The cave at whose entrance we stand is also an image associated, according to Campbell, “with the emergence of light in the beginning, out of the abyss of the early chaos, so that one senses the deep resonations of that theme.”
This week we not only feel these symbols throughout our beings, but we sense their power to touch even those who so publicly deny the existence of God while at the same time responding to the deep unnamed radiations of this Mystery within them.
They strain for the renewal of the light, turning involuntarily, as humans always do, toward the sun as it seems to hesitate in the heavens before turning back to bring light and warmth to us.
Each time such persons deny the Mystery they actually profess it. Each time they light a candle, smile at a window filled with welcoming light, or even watch “A Christmas Carol,” they unknowingly but truly participate in this great Mystery that celebrates our being human.
So it is with merchants and so called secular forces that are accused of robbing Christmas of its true meaning.
They -- like the kings who wore the caps of Mithra, the Lord of Light -- cannot help but proclaim this year end Mystery for they now begin to prepare the way of the Lord right after Halloween with the noisy, slightly off-key acclaim of those who underscore rather than erase the Mystery of Christmas.
They, too, want to touch the heart -- that is, to enter the Cave of Mystery as, by ministering to those who yearn to remember each other with cards and gifts, they reflect the light of the love that is the pulse beat of the Mystery of Being Human.
Atheists have erected billboards with Christmas symbols that read “You know it’s a Myth.”
One wonders how they would feel if they understood that their advertising emphasizes rather than diminishes the powerful symbolism of the feast itself by their literally ill-starred efforts to mock the feast.
Yes, we know it is a Myth but thanks for the reminder that Christmas is as rich in symbols as a Christmas tree is with winking lights -- and that Myth does not mean a falsehood, as they superficially believe, but instead symbolizes spiritual truth in a special language that transcends the changes worked by time and chance on our memories.
It is touching to read the atheists’ own claim, “Being Reasonable since 1958.” One feels sorry for them as if they all missed their train back then and have been trying to make something good of their loneliness ever since. We enter time out of time in the cave of Christmas, a feast that is unreasonable precisely because it is such a towering light of Mystery.

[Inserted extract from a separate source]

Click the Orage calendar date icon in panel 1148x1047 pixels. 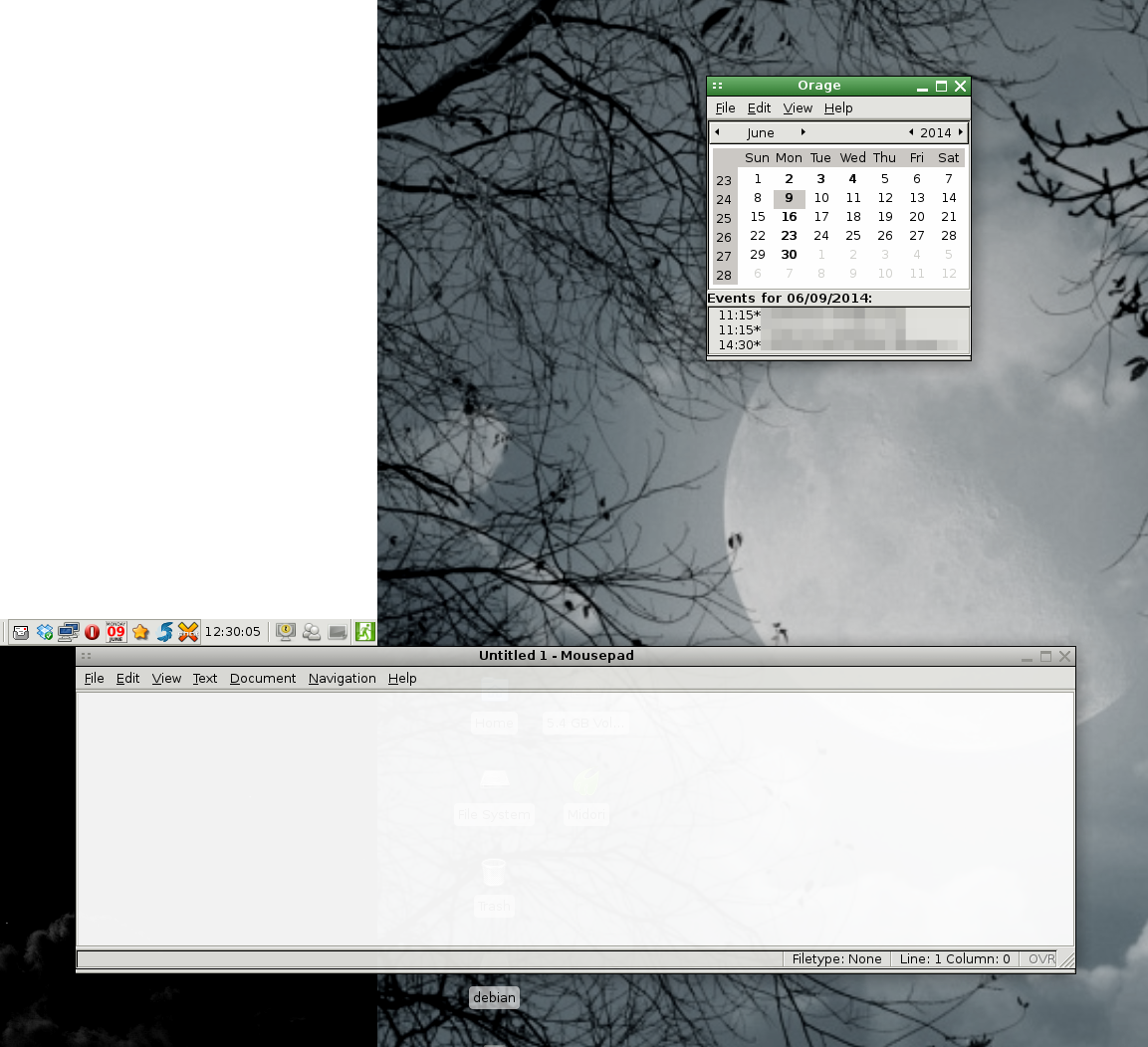coord(116,632)

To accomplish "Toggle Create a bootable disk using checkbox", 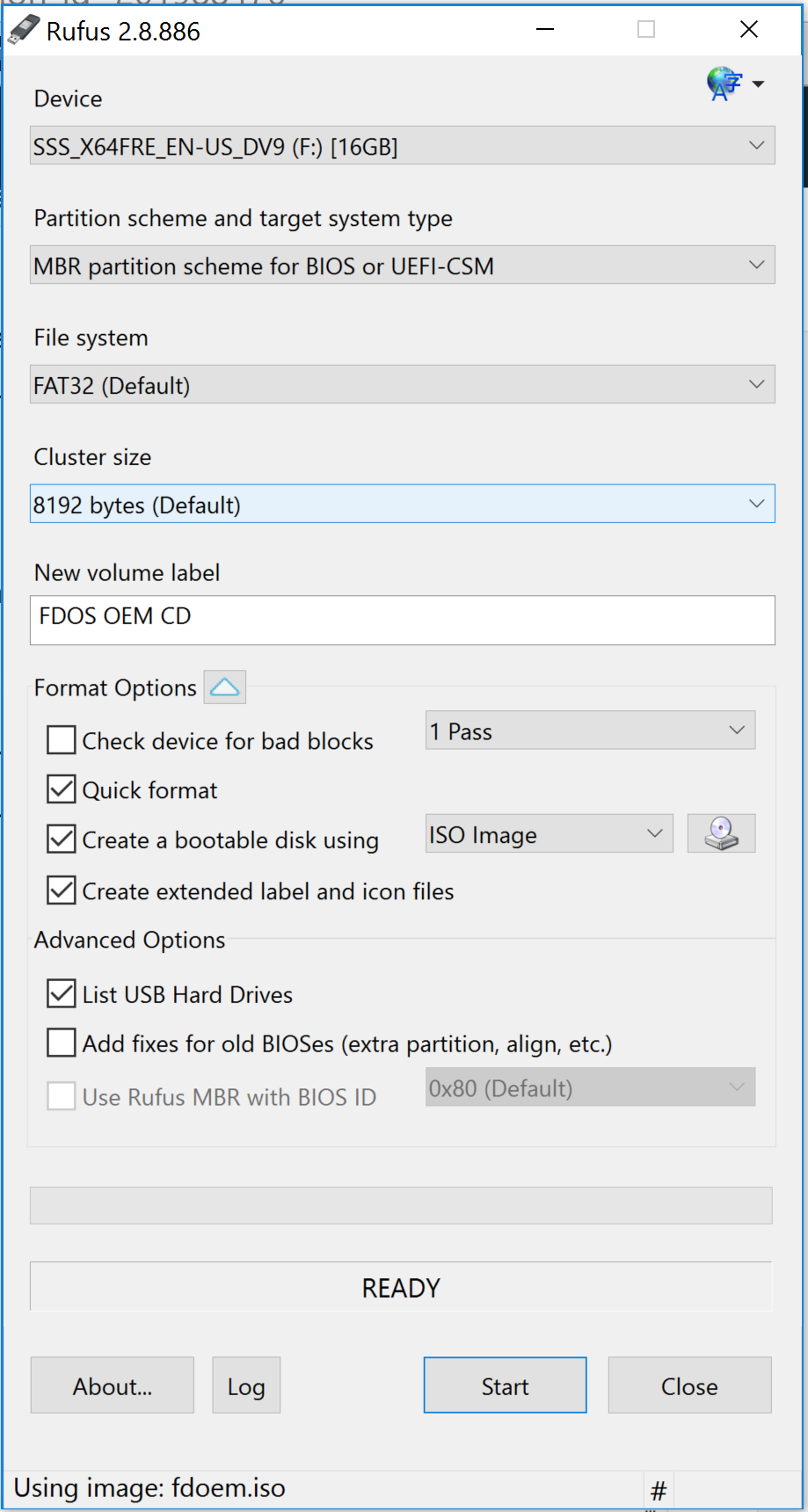I will coord(62,840).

The Mystery of Being Human is also symbolized by the nature of an eclipse -- in which by the light of the Sun, the symbol of the Eternal, the image of the earth is projected onto the Moon that is the Symbol of Time.
Our calling as humans is to bring the Eternal into the field of Time, to allow us, by the power of the Eternal, to leave our marks in Time -- to leave signs, as the astronauts did with their boot prints, that we have entered the Mystery of Being Human by taking on Time, that we are not afraid of its stepchildren of illness, accident, and death, that we light up all of history by our being as fully human as we can be.
We all make the same journey to this place “where all men are at home” -- to this cave that indeed symbolizes the heart and leads to our own depths.
The conjunction of the eclipse and the winter solstice whispers to us that Brother Sun and Sister Moon have lighted our pilgrimage to this place where all of us are at home.
Isn’t that where everybody goes at Christmas?
[Eugene Cullen Kennedy is emeritus professor of psychology at Loyola University, Chicago.]